---- Task inputs

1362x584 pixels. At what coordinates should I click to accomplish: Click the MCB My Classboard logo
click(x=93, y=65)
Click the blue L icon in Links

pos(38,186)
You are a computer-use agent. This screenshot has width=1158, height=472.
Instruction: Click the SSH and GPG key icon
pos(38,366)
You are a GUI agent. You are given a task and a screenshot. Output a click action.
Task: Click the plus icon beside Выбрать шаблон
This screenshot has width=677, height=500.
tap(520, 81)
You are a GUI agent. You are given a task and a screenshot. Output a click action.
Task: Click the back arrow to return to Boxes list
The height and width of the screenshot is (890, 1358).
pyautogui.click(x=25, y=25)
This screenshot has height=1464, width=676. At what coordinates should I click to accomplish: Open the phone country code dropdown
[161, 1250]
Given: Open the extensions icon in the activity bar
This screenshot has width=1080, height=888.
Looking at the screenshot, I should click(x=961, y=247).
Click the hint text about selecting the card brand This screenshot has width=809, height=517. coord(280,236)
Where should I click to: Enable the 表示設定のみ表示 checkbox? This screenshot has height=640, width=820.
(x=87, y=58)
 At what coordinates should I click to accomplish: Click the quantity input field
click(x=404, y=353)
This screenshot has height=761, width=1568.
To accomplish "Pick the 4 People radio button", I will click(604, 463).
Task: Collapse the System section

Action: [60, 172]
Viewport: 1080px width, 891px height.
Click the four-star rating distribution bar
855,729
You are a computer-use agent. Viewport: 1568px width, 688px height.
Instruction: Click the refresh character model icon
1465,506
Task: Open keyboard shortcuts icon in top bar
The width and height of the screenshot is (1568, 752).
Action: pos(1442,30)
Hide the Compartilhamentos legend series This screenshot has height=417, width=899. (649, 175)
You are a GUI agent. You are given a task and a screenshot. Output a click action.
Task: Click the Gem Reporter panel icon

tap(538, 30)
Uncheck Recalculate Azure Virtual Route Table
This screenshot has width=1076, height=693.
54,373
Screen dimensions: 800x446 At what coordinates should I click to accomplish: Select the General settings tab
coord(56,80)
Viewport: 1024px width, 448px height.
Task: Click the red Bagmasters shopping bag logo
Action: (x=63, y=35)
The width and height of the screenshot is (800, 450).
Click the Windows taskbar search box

--------

[Task item]
From the entries above, extract each line containing "computer".

[Response area]
You are a computer-use agent. This screenshot has width=1158, height=472.
You are a computer-use agent. Viewport: 1568px width, 688px height.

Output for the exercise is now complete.